##### Exercise input #####
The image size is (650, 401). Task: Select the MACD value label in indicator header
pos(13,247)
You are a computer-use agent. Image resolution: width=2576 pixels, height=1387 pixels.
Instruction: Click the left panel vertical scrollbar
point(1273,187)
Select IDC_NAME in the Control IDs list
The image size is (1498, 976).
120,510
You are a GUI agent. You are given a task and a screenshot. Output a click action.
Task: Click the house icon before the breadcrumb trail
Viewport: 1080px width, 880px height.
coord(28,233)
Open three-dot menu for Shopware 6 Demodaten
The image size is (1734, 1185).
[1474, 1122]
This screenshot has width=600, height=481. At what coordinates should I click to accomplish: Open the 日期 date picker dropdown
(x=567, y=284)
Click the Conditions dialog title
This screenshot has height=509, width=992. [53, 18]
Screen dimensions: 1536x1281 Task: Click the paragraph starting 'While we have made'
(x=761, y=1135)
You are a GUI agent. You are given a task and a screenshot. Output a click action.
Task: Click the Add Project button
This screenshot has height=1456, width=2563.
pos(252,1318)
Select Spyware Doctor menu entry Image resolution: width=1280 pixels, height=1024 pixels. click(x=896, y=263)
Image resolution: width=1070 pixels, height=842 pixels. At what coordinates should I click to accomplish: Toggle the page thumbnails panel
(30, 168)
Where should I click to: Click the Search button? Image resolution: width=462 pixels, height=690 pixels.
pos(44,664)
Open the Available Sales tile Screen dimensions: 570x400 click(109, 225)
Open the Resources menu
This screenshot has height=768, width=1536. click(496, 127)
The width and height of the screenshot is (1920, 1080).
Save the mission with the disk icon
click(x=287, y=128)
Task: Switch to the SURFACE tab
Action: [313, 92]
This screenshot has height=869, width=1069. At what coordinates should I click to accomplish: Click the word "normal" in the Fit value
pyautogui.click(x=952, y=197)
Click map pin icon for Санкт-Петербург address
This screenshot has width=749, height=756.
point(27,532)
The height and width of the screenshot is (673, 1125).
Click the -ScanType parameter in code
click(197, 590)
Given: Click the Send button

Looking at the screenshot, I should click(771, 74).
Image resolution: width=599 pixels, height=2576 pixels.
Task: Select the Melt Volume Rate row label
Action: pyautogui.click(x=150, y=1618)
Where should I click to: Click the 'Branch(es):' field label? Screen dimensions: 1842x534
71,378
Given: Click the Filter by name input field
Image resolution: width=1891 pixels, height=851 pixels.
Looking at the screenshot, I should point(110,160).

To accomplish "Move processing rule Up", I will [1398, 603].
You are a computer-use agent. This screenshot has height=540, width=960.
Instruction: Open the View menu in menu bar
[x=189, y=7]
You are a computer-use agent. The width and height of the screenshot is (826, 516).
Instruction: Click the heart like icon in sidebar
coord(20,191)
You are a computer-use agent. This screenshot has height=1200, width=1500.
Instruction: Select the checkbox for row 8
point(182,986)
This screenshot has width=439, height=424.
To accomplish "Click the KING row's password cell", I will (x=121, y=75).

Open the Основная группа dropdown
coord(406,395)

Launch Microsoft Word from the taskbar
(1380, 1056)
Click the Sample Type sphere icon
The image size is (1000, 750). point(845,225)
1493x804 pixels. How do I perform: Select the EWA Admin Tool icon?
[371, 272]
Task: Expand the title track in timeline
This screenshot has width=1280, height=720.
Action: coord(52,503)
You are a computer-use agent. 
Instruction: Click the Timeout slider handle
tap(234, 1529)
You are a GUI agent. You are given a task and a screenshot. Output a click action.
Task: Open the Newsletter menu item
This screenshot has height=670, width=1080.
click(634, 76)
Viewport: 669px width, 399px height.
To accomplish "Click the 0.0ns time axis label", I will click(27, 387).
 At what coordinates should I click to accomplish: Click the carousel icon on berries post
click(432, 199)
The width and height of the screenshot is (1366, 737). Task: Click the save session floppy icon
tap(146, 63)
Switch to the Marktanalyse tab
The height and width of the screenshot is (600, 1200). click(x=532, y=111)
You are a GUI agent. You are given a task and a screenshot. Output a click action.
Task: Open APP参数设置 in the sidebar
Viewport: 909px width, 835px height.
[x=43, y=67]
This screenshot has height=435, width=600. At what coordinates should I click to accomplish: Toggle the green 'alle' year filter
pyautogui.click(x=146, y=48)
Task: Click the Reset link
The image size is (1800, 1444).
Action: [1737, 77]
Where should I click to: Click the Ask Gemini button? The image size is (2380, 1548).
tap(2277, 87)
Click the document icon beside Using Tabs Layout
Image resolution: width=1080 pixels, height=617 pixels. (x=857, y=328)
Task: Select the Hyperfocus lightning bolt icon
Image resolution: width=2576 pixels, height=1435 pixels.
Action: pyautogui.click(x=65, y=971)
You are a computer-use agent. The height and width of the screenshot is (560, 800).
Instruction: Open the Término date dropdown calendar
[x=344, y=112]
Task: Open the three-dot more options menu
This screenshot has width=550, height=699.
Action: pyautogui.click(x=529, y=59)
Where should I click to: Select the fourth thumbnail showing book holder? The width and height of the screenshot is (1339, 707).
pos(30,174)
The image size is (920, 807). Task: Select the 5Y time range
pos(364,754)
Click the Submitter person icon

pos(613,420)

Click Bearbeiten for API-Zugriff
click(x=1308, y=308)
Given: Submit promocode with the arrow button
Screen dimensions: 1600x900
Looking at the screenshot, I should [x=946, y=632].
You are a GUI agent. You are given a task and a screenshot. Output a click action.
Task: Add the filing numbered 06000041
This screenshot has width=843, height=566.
#####
== What the task requires ==
Rewrite everything from the first row down to the row containing "(x=567, y=284)", changing "house icon" to "home icon" and leaving all else unchanged.

== Result for this exercise ==
The image size is (650, 401). Task: Select the MACD value label in indicator header
pos(13,247)
You are a computer-use agent. Image resolution: width=2576 pixels, height=1387 pixels.
Instruction: Click the left panel vertical scrollbar
point(1273,187)
Select IDC_NAME in the Control IDs list
The image size is (1498, 976).
120,510
You are a GUI agent. You are given a task and a screenshot. Output a click action.
Task: Click the home icon before the breadcrumb trail
Viewport: 1080px width, 880px height.
coord(28,233)
Open three-dot menu for Shopware 6 Demodaten
The image size is (1734, 1185).
[1474, 1122]
This screenshot has width=600, height=481. At what coordinates should I click to accomplish: Open the 日期 date picker dropdown
(x=567, y=284)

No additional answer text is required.